Industrial Flat Roof Sheet Metall Flashing

Building owners across the Canada are realizing that no part of the country is completely safe from devastating high winds. Few aspects of a building's construction are more important in reducing the damaging effects of those winds than the roof system. The pressures created by high wind speeds put an exorbitant amount of stress on the perimeter flashing of low-sloped roof systems, which often hold the roofing system in place. If the edging on these buildings does not properly secure the roof, the damage can be devastating. Not only could the roof system blow off, but the insulation could also become saturated and the deck damaged. All of these outcomes would lead to extensive water infiltration and costly damages to the building's interior, not to mention the potential safety hazards for the building occupants.

The integrity of the perimeter flashing is a critical first line of defense against roof failure, because membrane attachment to the deck cannot resist the loads created when the perimeter secure element fails, and this leads to progressive loss of membrane coverage (peeling of the membrane from the deck). The ANSI/SPRI ES-1 Wind Design Standard for Low-Sloped Roof Systems is a comprehensive guide to designing and installing a quality, wind-proof roof-edge system. It outlines specific tests and measures to determine what materials and installation techniques are required of roof-edge products based on a building's type and location. In addition, there are other aspects of prefabricated, perimeter-edge systems that make them beneficial in protecting a building owner's roofing investment.

The consistency of pre-manufactured, roof-edge products creates a system that is aesthetically appealing, easy to work with, and helps increase a roof's overall performance. On the other hand, field-fabricated products often vary from one project to the next. This can lead to a number of problems, including inadequate engagement between the clip and the fascia or coping, varying appearances, improper gauges, and sub-par coverage over the entire roof edge.
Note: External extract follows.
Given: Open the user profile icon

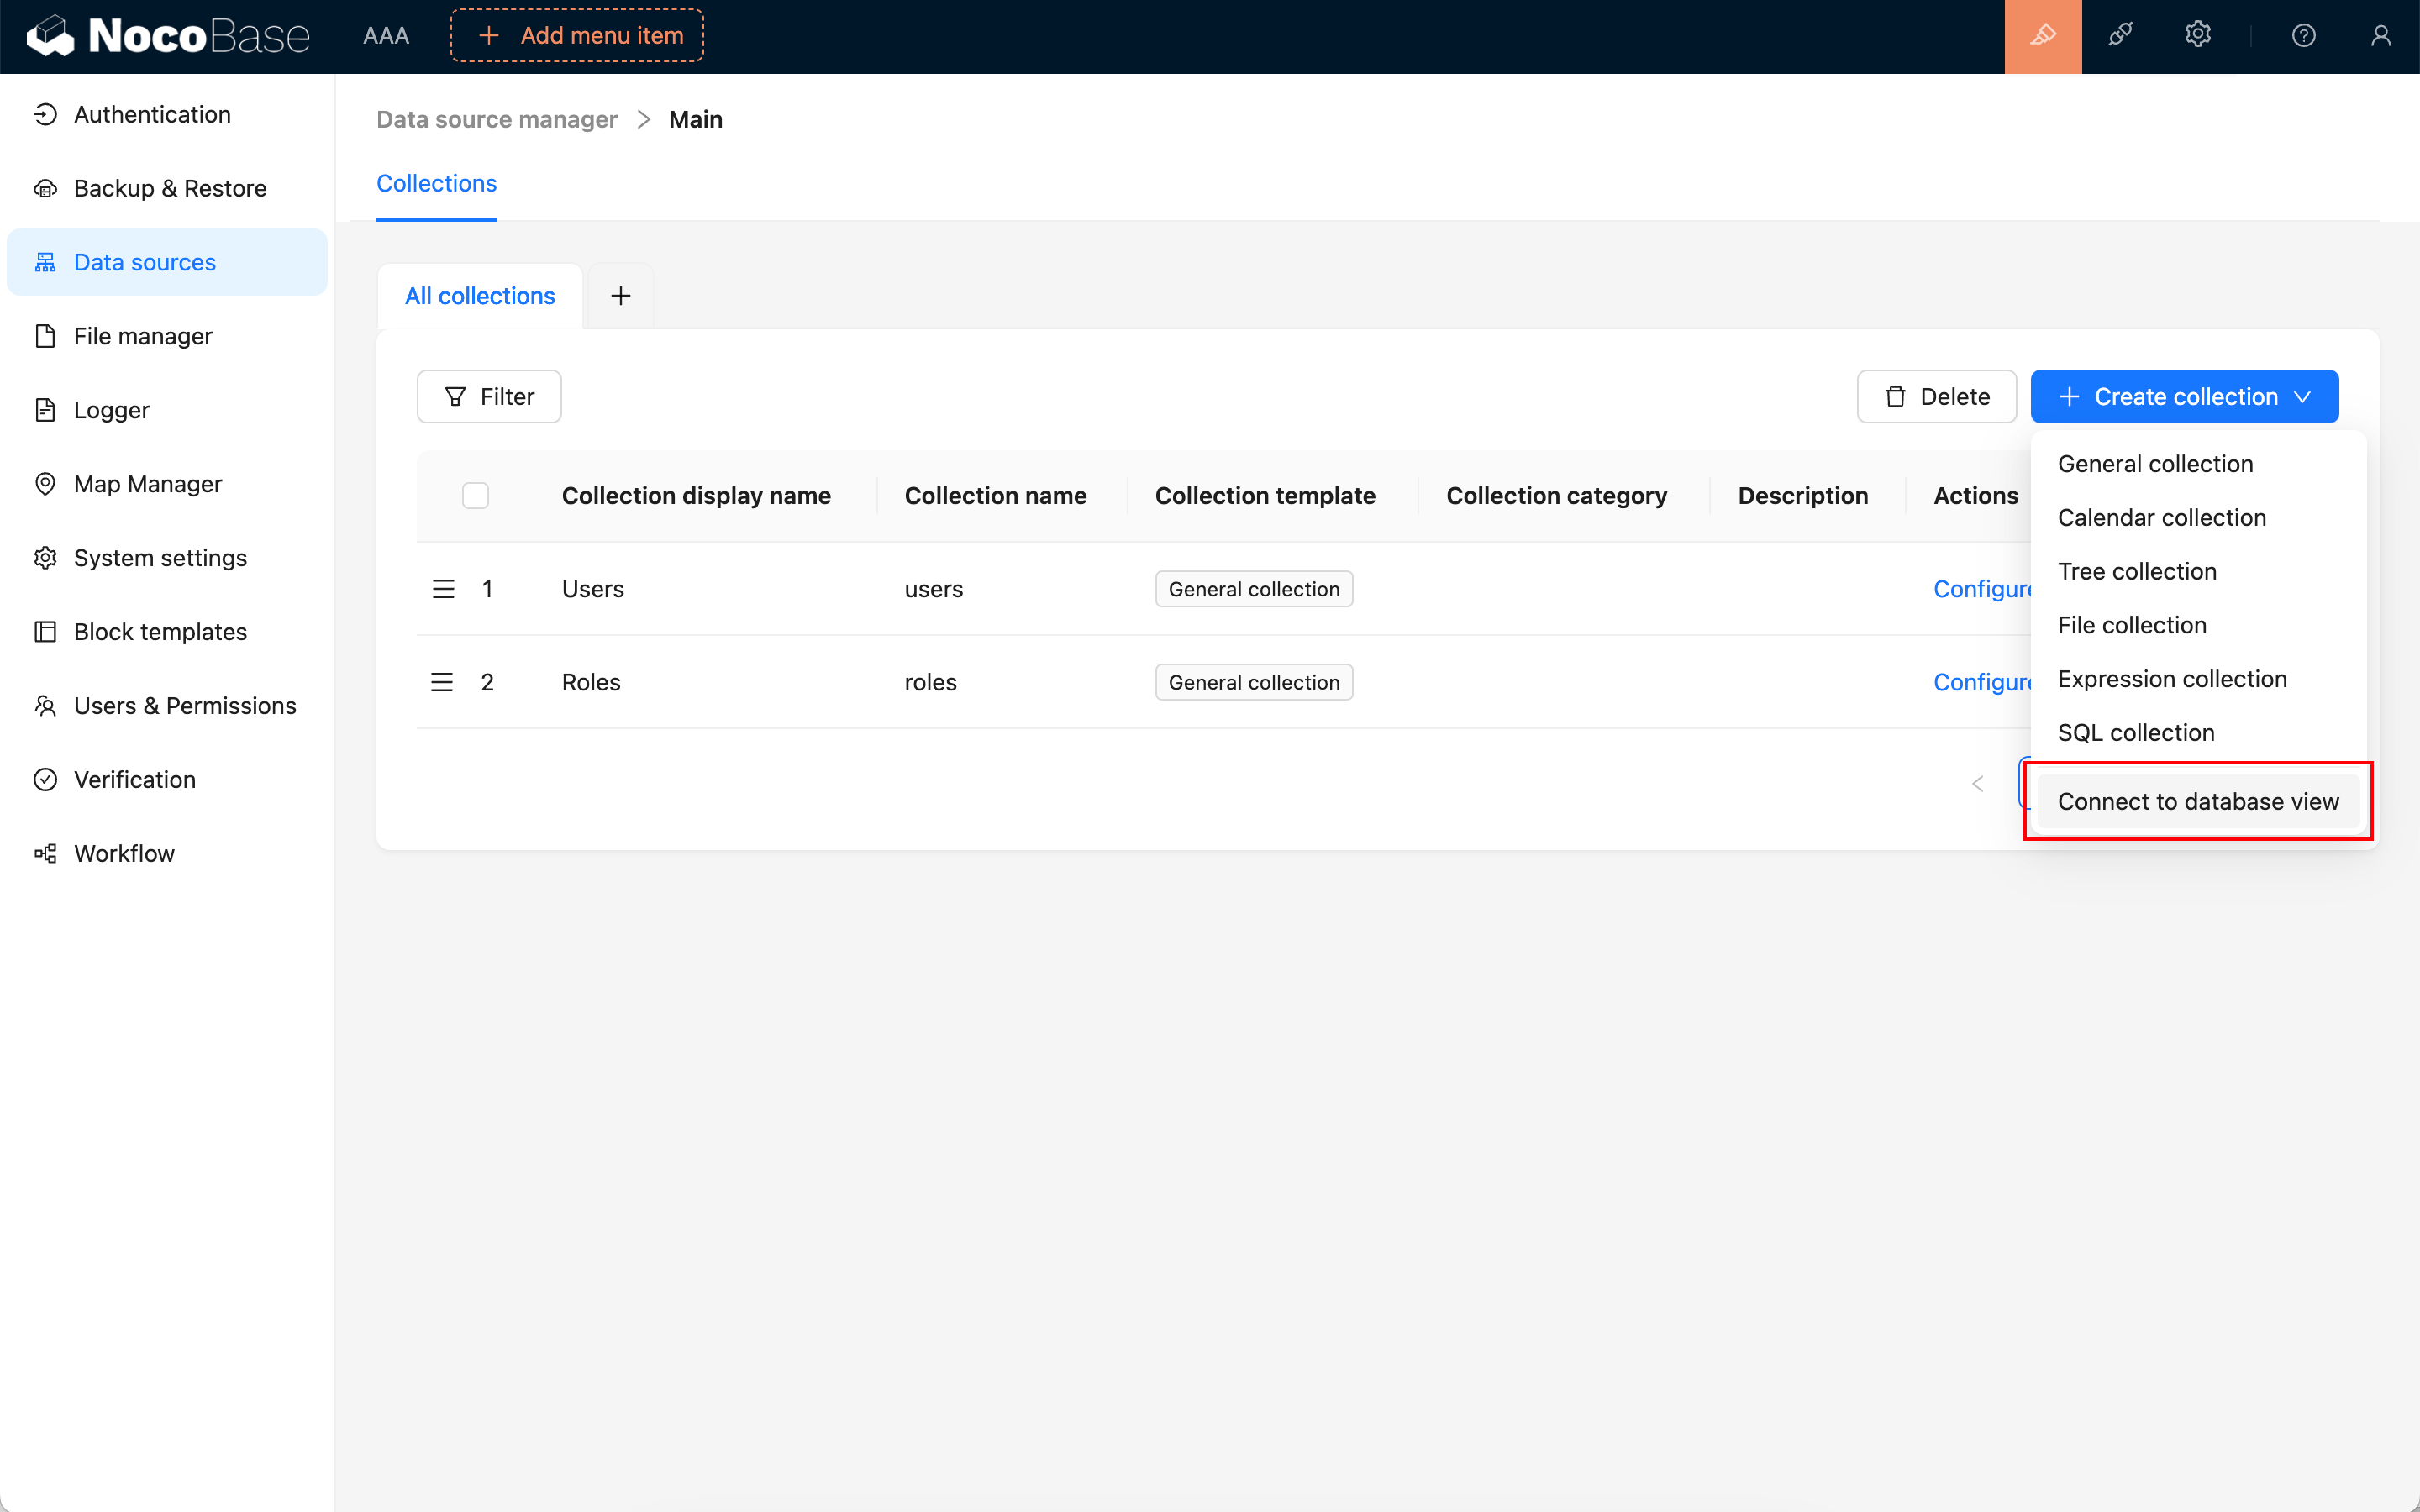Looking at the screenshot, I should [2380, 36].
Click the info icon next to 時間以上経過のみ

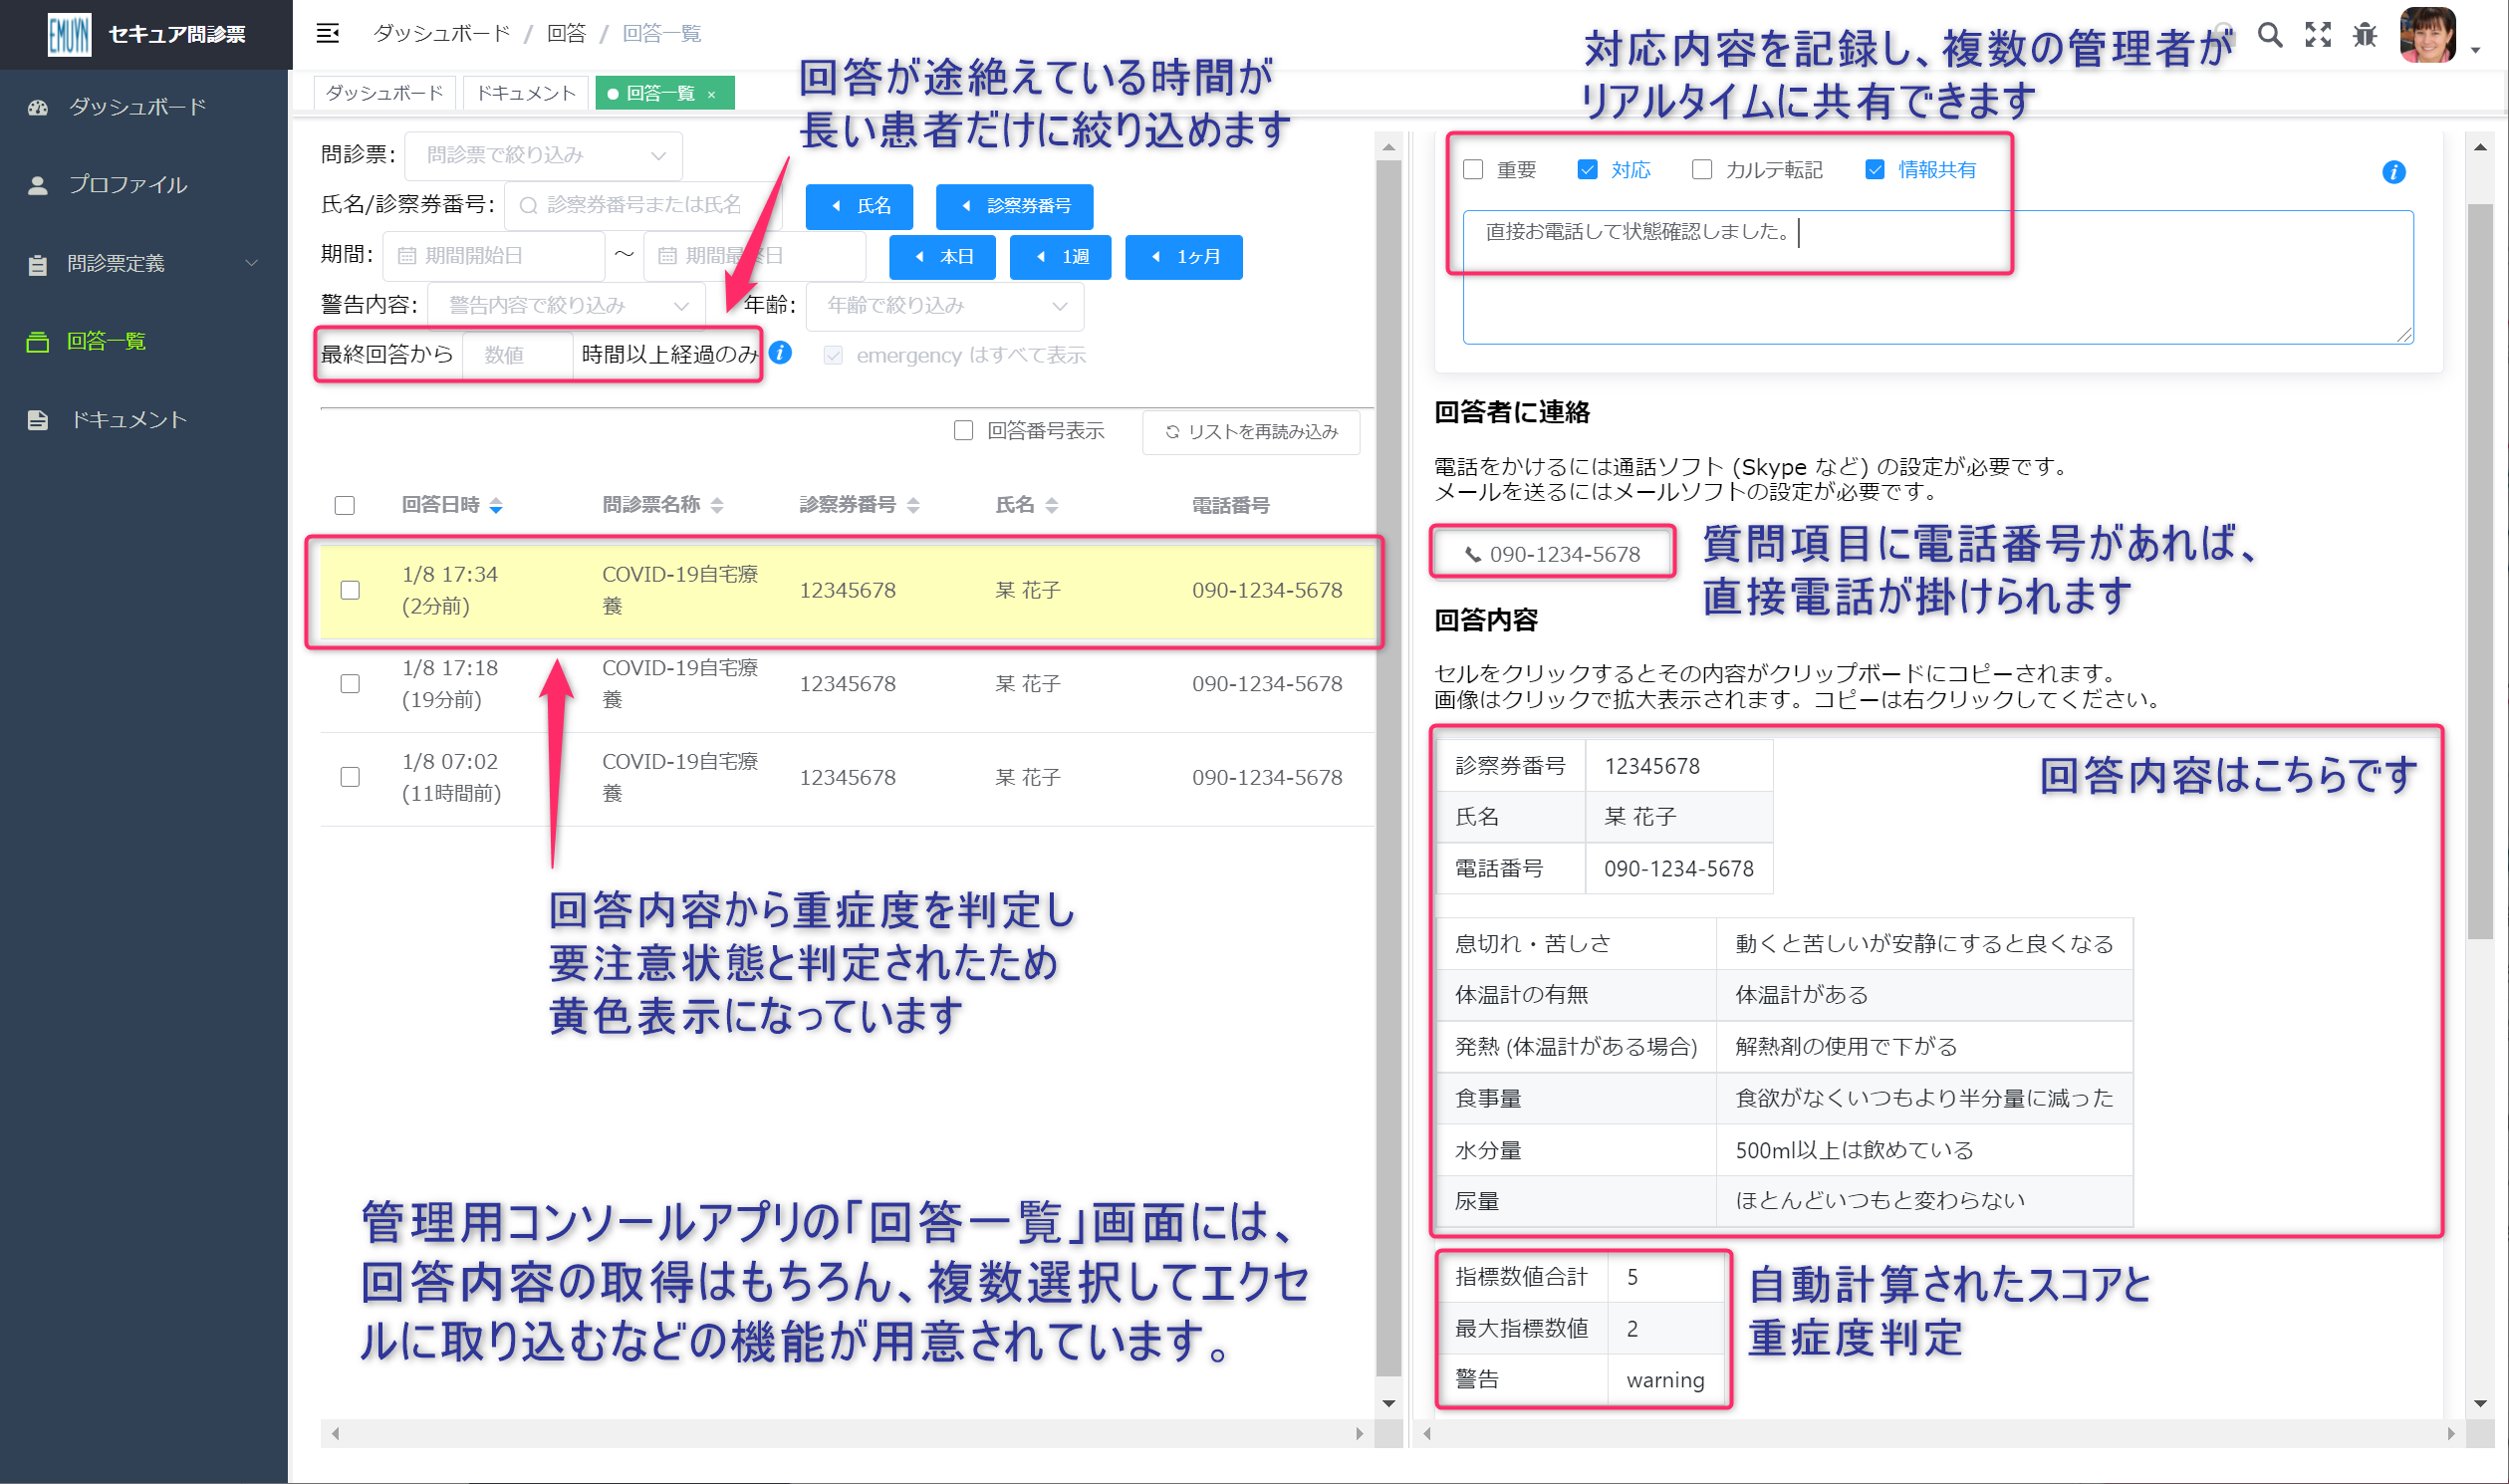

Another benefit of pre-manufactured, roof-edge products is the potential for comprehensive long-term warranties. Few roofing contractors will cover their sheet-metal work for more than a few years, while edge-metal manufacturers are currently offering warranties for as long as 25 years. Many of these warranties cover problems that arise from wind damage. Of course none of these benefits matter if the products are not properly installed. It can be the greatest product, the best warranty, and the most attractive roof edge in the world, but it is only scrap metal if it is not installed properly. Pre-manufactured materials are typically pre-punched at the factory, which allows contractors to easily install the products with the proper number and spacing of fasteners. This eliminates the possibility that a contractor will install the material incorrectly. It is also important that contractors use the proper fasteners when installing edge-metal systems. Regardless of what roof-edge system a building owner chooses, it is imperative that it provides adequate protection during the most demanding situations.